At 57, retiree would get $94K a year increasing to $204K a year over time
When Flint Community Schools Superintendent Linda Thompson made news that she was going to retire, what was missed was the fiscal impact of her leaving the school system.
Thompson worked 36 years for the Flint school district and will be 57 when she retires. A public school employee who worked 36 years for Flint schools and made Thompson's average salary of $175,649 the past three years would earn a pension of $94,850 a year.
If that 57-year-old retiree received a pension for the 26 years of his or her life expectancy with a 3 percent cost of living annual increase, it would grow to $204,552 a year.
"They are getting lavish benefits from an underfunded pension system,” said James Hohman, a fiscal policy analyst with the Mackinac Center for Public Policy. "But the terms are the terms. The problem with the pension system is the politicians don’t put enough money aside for it. It's not her fault that politicians can't be trusted to manage a pension."

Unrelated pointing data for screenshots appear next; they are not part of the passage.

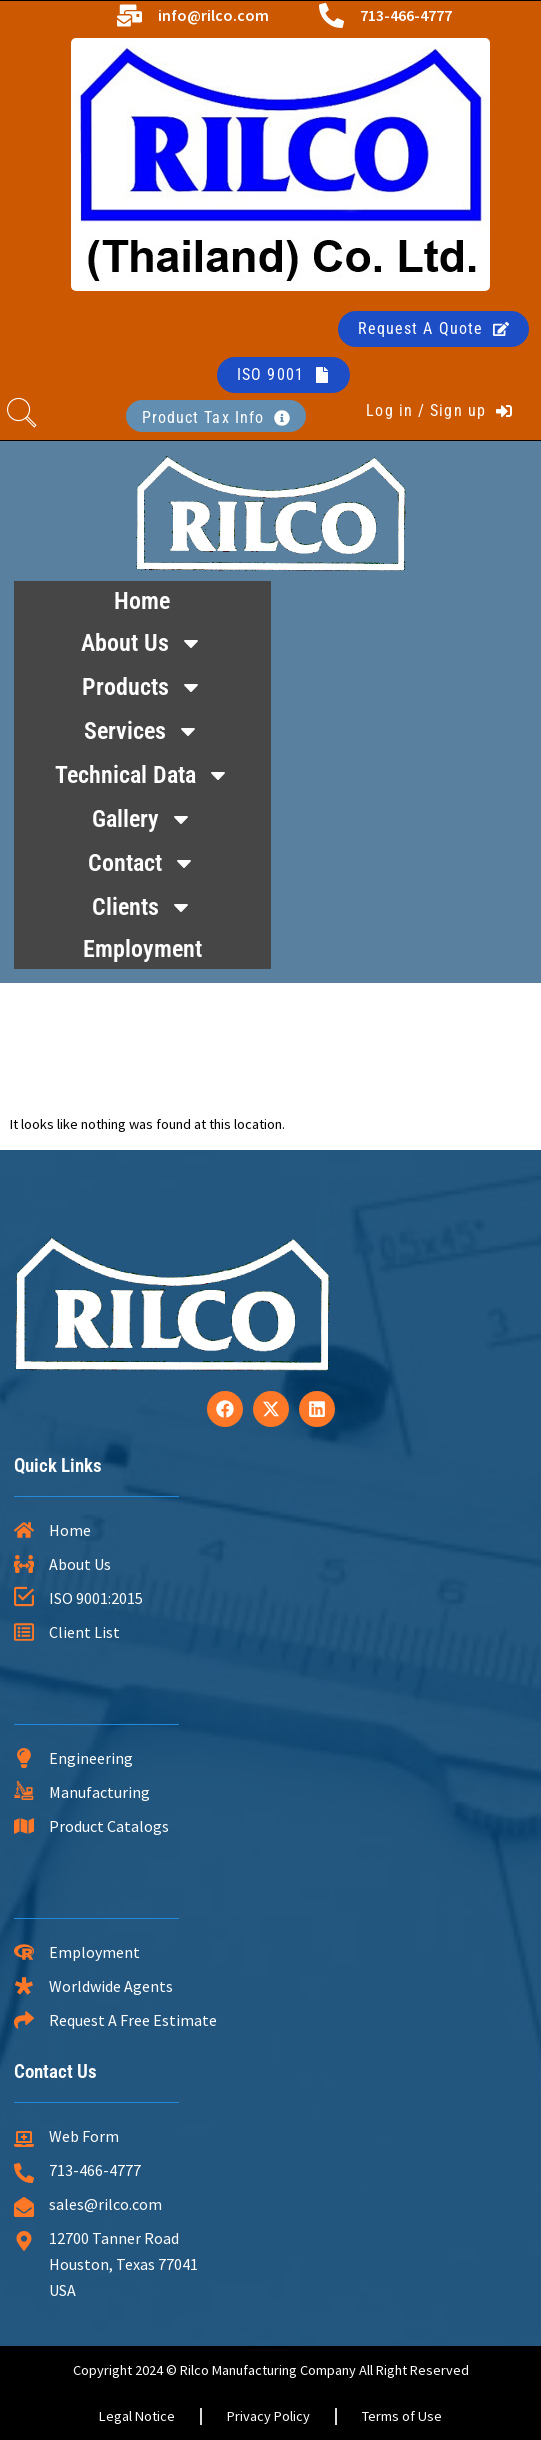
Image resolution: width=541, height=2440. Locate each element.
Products (142, 687)
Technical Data (142, 775)
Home (142, 601)
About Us (142, 643)
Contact (142, 863)
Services (142, 731)
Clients (142, 907)
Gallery (142, 819)
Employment (142, 949)
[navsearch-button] (22, 415)
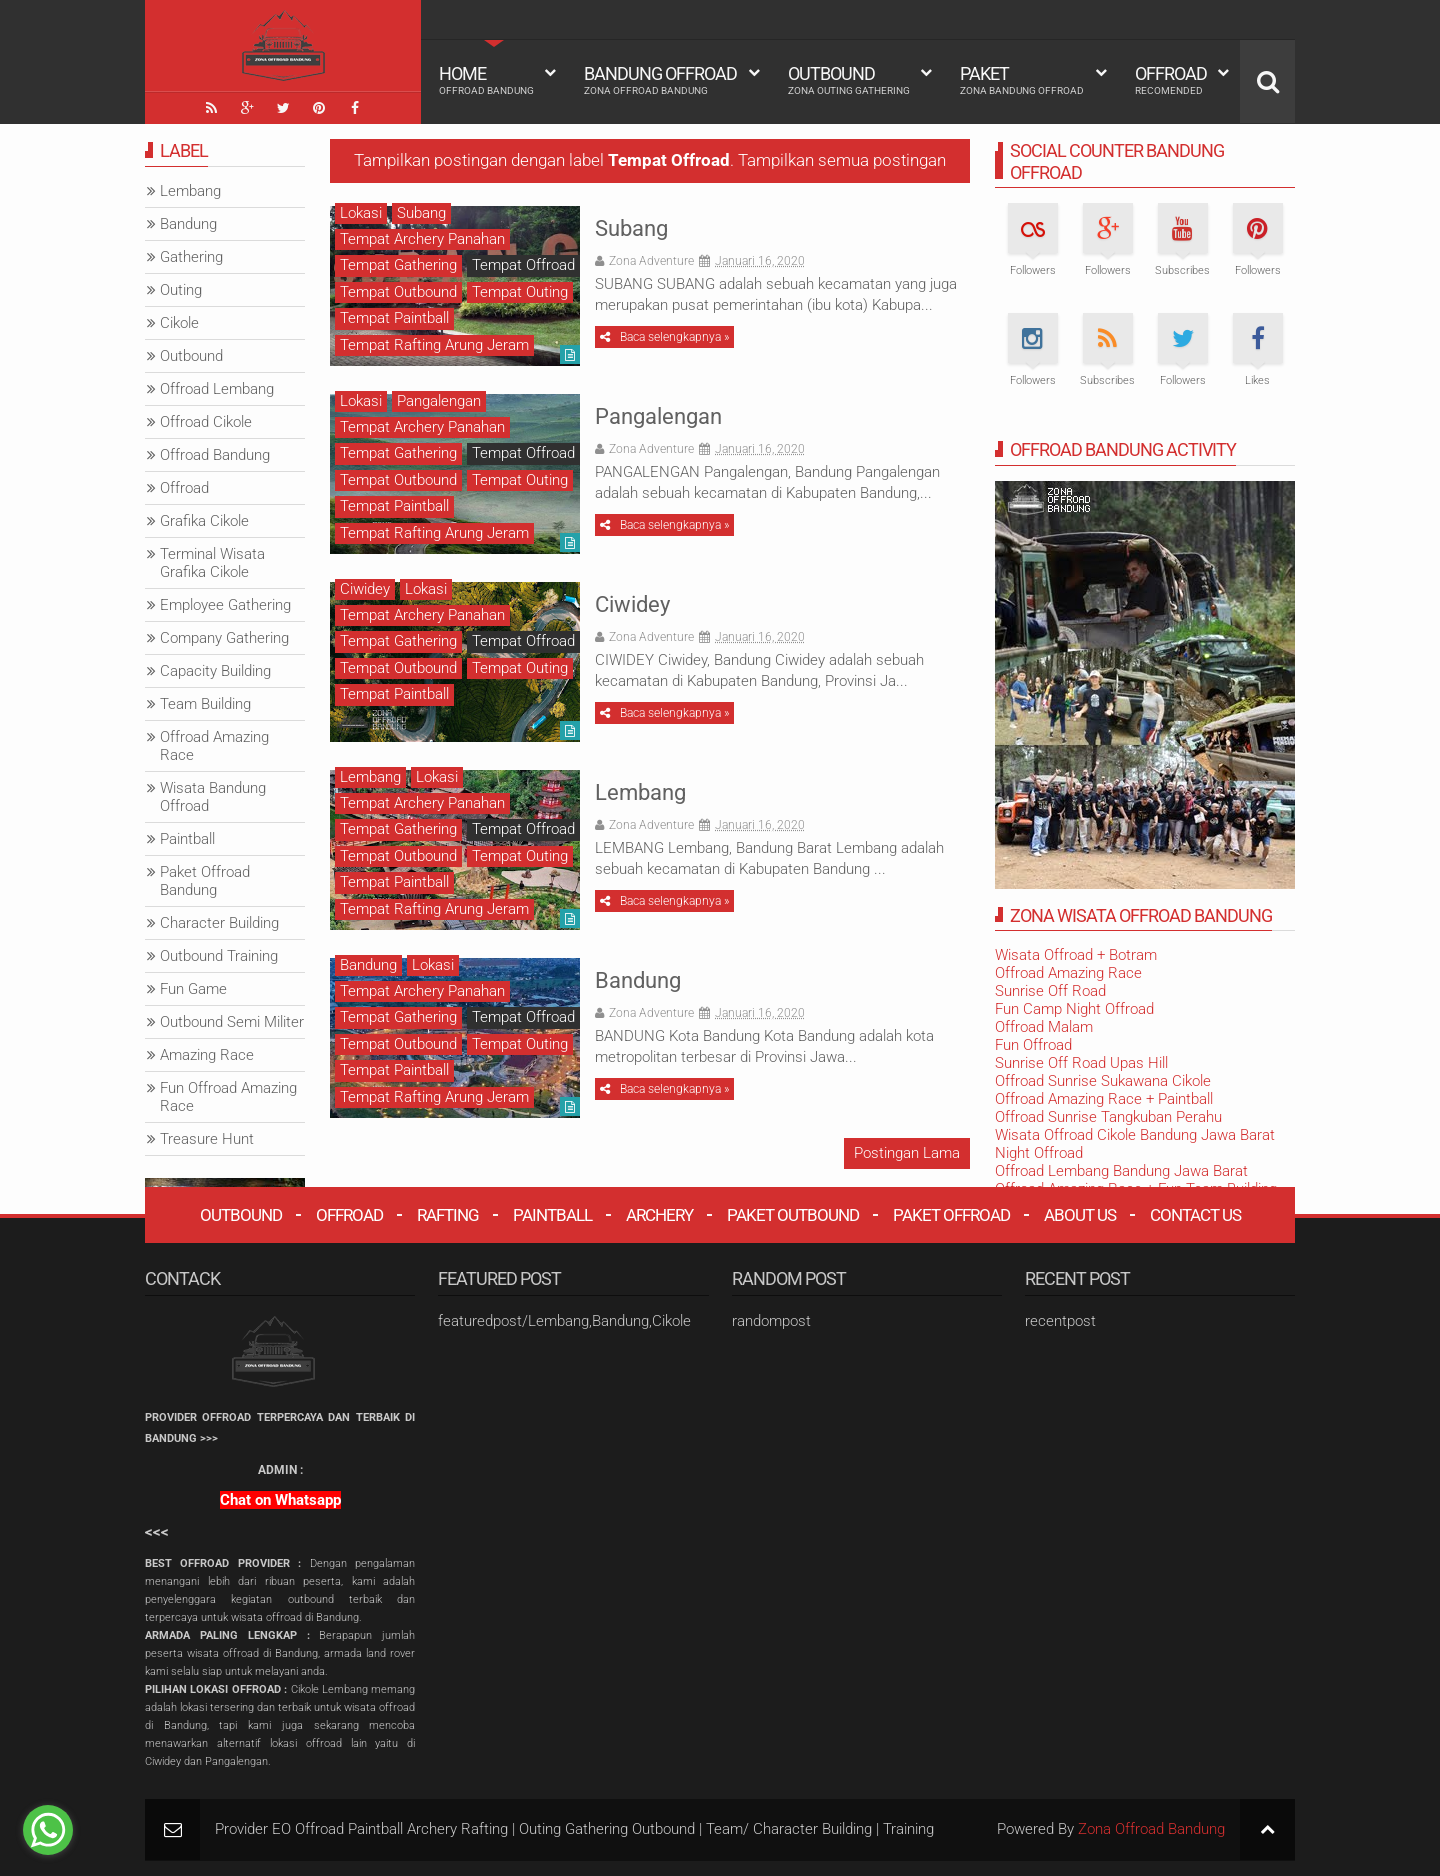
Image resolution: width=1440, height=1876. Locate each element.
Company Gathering (224, 638)
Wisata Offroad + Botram (1076, 955)
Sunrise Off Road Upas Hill (1081, 1063)
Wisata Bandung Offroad (213, 797)
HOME (486, 80)
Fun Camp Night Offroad (1074, 1009)
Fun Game (193, 989)
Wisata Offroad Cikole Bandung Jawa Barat (1135, 1135)
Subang (631, 228)
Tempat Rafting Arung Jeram (434, 345)
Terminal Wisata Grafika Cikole (212, 563)
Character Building (219, 923)
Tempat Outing (520, 292)
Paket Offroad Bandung (205, 881)
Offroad (1171, 80)
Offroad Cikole (206, 422)
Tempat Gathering (398, 265)
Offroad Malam (1044, 1027)
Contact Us (1195, 1215)
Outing (181, 290)
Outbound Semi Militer (232, 1022)
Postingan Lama (907, 1153)
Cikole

Thompson's benefits are part of the guarantees written into the contracts she worked under in her time in the district. The generous terms highlight the need for serious reform of the taxpayer-funded teacher pensions systems.
The Michigan Public School Employees' Retirement System’s unfunded liability has reached $22.4 billion. One reason is the state tacks on a 3-percent annual cost of living adjustment to many of the pensions of public school retirees.
The state law was changed in 2010 so that public school employees hired from July 1, 2010 and after do not get the 3 percent cost of living adjustment.
A 2010 study done by the Mackinac Center for Public Policy found that only 6 of 24 major private companies in Michigan had a defined benefit pension plan similar to what teachers are offered. And none of the 24 private companies offered cost-of-living increases.